In [30]:
import tensorflow as tf

(X_train_full, y_train_full), (X_test, y_test) = tf.keras.datasets.mnist.load_data()

X_valid, y_valid = X_train_full[:5000], y_train_full[:5000]
X_train, y_train = X_train_full[5000:], y_train_full[5000:]

In [31]:
print(X_train.shape)
print(y_train.shape)
print(X_valid.shape)
print(y_valid.shape)

(55000, 28, 28)
(55000,)
(5000, 28, 28)
(5000,)


In [32]:
%%writefile tensors.proto
syntax = "proto3";

message BytesList { repeated bytes value = 1; }
message Int64List { repeated int64 value = 1 [packed = true]; }
message Feature {
    oneof kind {
        BytesList bytes_list = 1;
        Int64List int64_list = 3;
    }
};
message Features { map<string, Feature> feature = 1; };
message Example { Features features = 1; };

Overwriting tensors.proto


In [33]:
!protoc tensors.proto --python_out=. --descriptor_set_out=tensors.desc --include_imports

In [34]:
from tensors_pb2 import BytesList, Int64List
from tensors_pb2 import Feature, Features, Example

def create_example(image, label):
    image_data = tf.io.serialize_tensor(image)

    return Example(
        features=Features(
            feature={
                "image": Feature(bytes_list=BytesList(value=[image_data.numpy()])),
                "label": Feature(int64_list=Int64List(value=[label])),
            }
        )
    )

In [35]:
def write_record_new_version(X, y, name, num_files=2):
    records_per_files = len(X) // num_files
    reminder = len(X) % num_files
    paths = []
    for i in range(num_files):
        file_name = f"{name}_{i + 1}.tfrecord"
        paths.append(file_name)

        start_indx = i * records_per_files
        end_indx = (i + 1) * records_per_files if i < num_files - 1 else None

        if reminder > 0 and i >= num_files - reminder:
            end_indx += 1

        X_i = X[start_indx:end_indx]
        y_i = y[start_indx:end_indx]

        dataset = tf.data.Dataset.from_tensor_slices((X_i, y_i))
        if name == "train":
            dataset = dataset.shuffle(len(X_i), seed=42)

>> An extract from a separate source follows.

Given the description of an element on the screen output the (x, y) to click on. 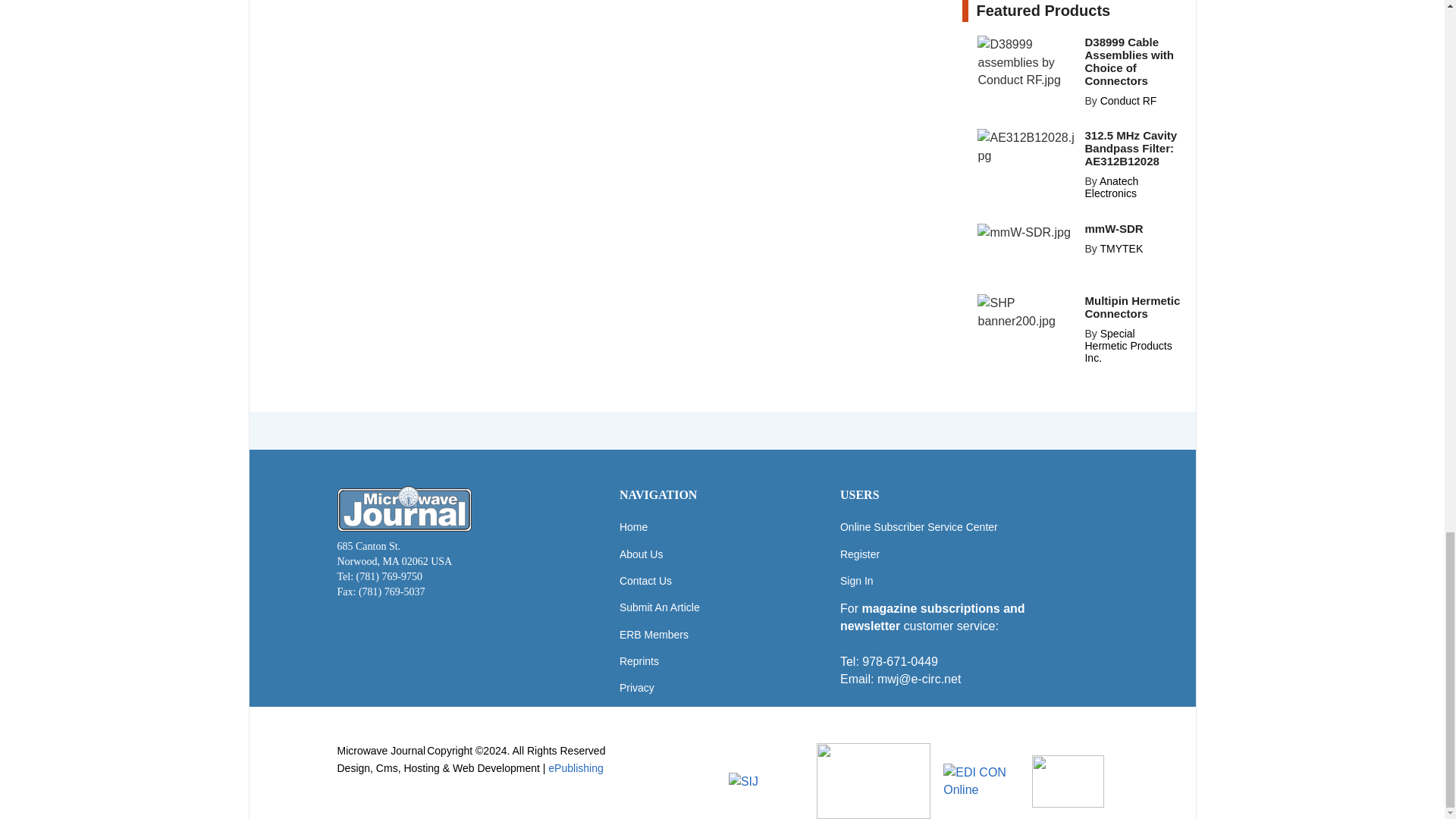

        with tf.io.TFRecordWriter(file_name) as writer:
            for image, label in dataset:
                example = create_example(image, label)
                writer.write(example.SerializeToString())
    return paths

In [36]:
train_path = write_record_new_version(X_train,y_train,'train')
valid_path =  write_record_new_version(X_valid,y_valid,'valid')
test_path =  write_record_new_version(X_test,y_test,'test')

In [37]:
print(train_path)
print(valid_path)
print(test_path)

['train_1.tfrecord', 'train_2.tfrecord']
['valid_1.tfrecord', 'valid_2.tfrecord']
['test_1.tfrecord', 'test_2.tfrecord']


In [38]:
def preprocess(tfrecord):
    feature_descriptions = {
        "image": tf.io.FixedLenFeature([], tf.string, default_value=""),
        "label": tf.io.FixedLenFeature([], tf.int64, default_value=-1)
    }
    example = tf.io.parse_single_example(tfrecord, feature_descriptions)
    image = tf.io.parse_tensor(example["image"], out_type=tf.uint8)
    image = tf.reshape(image, shape=[28, 28])
    return image, example["label"]

def mnist_dataset(filepaths, n_read_threads=5, shuffle_buffer_size=None,
                  n_parse_threads=5, batch_size=32, cache=True):
    dataset = tf.data.TFRecordDataset(filepaths,
                                      num_parallel_reads=n_read_threads)
    if cache:
        dataset = dataset.cache()
    if shuffle_buffer_size:
        dataset = dataset.shuffle(shuffle_buffer_size)
    dataset = dataset.map(preprocess, num_parallel_calls=n_parse_threads)
    dataset = dataset.batch(batch_size)
    return dataset.prefetch(1)

In [39]:
train_set = mnist_dataset(train_path, shuffle_buffer_size=60000)
valid_set = mnist_dataset(valid_path)
test_set = mnist_dataset(test_path)

In [40]:
import numpy as np

standardize = tf.keras.layers.Normalization(input_shape=[28,28])
sample_image_batches = train_set.take(100).map(lambda image, label: image)
sample_images = np.concatenate(list(sample_image_batches.as_numpy_iterator()),
                               axis=0).astype(np.float32)
standardize.adapt(sample_images)

model = tf.keras.models.Sequential([
    standardize,
    tf.keras.layers.Flatten(),
    tf.keras.layers.Dense(100, activation="relu"),
    tf.keras.layers.Dense(10, activation="softmax")
])

model.compile(loss="sparse_categorical_crossentropy",
              optimizer="nadam", 
              metrics=["accuracy"])

In [41]:
model.summary()

Model: "sequential"
_________________________________________________________________
 Layer (type)                Output Shape              Param #   
 normalization_1 (Normaliza  (None, 28, 28)            57        
 tion)                                                           
                                                                 
 flatten (Flatten)           (None, 784)               0         
                                                                 
 dense (Dense)               (None, 100)               78500     
                                                                 
 dense_1 (Dense)             (None, 10)                1010      
                                                                 
Total params: 79567 (310.81 KB)
Trainable params: 79510 (310.59 KB)
Non-trainable params: 57 (232.00 Byte)
_________________________________________________________________


In [42]:
from datetime import datetime
from pathlib import Path

logs = Path() / "my_logs" / "run_" / datetime.now().strftime("%Y%m%d_%H%M%S")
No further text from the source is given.